INVOLVEMENT OF ECTO-PHOSPHORYL TRANSFER IN CONTRACTIONS OF THE SMOOTH-MUSCLE OF THE GUINEA-PIG VAS-DEFERENS TO ADENOSINE 5'-TRIPHOSPHATE

Extracellular ATP (> 3 x 10(-5) M) elicits a transient, biphasic contraction of the vas deferens. The specific P2x-purinoceptor photoaffinity label antagonist, arylazido aminopropionyl ATP (ANAPP3), inhibits the first contractile phase. The second phase, which is increased for adenosine 5'-O-(3-thio-triphosphate)(ATP-gamma-S) and attenuated for 5'-anhydride-substituted ATP analogs, has been hypothesized to be initiated by phosphate chain cleavage, and is inhibited irreversibly by periodate-oxidized ATP (P-ATP), an affinity label.

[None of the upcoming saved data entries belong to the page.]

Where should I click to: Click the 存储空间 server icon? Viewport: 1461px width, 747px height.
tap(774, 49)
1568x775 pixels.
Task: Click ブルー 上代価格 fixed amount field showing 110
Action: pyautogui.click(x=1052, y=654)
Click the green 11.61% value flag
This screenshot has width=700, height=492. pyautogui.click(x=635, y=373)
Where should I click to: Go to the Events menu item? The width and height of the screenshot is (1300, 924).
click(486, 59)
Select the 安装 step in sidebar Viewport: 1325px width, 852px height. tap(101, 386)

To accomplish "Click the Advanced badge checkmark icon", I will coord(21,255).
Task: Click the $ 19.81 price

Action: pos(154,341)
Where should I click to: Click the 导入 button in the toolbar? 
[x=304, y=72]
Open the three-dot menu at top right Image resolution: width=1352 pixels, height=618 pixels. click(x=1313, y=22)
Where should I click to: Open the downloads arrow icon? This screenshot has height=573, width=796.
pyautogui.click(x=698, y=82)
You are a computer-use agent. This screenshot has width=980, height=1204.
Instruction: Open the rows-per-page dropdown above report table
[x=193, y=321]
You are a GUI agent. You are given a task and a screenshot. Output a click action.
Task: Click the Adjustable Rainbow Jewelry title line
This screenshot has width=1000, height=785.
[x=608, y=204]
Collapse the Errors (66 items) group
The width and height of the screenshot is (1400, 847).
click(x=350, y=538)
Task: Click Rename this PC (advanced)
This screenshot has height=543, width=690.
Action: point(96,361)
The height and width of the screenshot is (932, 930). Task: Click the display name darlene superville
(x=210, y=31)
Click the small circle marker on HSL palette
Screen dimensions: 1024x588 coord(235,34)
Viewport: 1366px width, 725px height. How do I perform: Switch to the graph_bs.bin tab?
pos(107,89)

We examined whether phosphorylation occurs during contraction to ATP-gamma-S and ATP, and whether the irreversible inhibition of the second phase of contraction by P-ATP results from its covalent incorportation. After incubation of intact tissues with [S-35]ATP-gamma-S (3 mM), homogenization, sodium dodecyl sulfate-polyacrylamide gel electrophoresis and autoradiography, (SPO2(3-))-S-35 was incorporated predominantly into a single, 19 to 21 kD protein. The incorporation was transient and paralleled the time course of the transient contraction to ATP-gamma-S (peak by 5 to 10 sec, then rapid decline during 60 sec). Treatment with P-ATP (10 mM; 5 min) or ANAPP3 (10(-4) M) inhibited S-35 incorporation at 60 sec. (PO4(3-))-P-32 from [gamma-P-32] ATP (3 mM) also was incorporated rapidly into the protein; removal of P-32, however, was faster than removal of S-35. [H-3]P-ATP was incorporated into several proteins, but not into the 19 to 21 kD protein nor the ones labeled by photolyzed ANAPP3. Incorporation of S-35 from [S-35]ATP-gamma-S, and [H-3]P-ATP, were not affected by incubation in the presence of histamine or norepinephrine (10(-4)-10(-3) M), whereas ATP (10(-2) M) reduced incorporation of [H-3]P-ATP (10(-5)-10(-2) M). The results support the hypothesis that the second phase of contraction to ATP involves a transductive phosphoryl transfer involving an ecto-kinase, which is inhibited by P-ATP.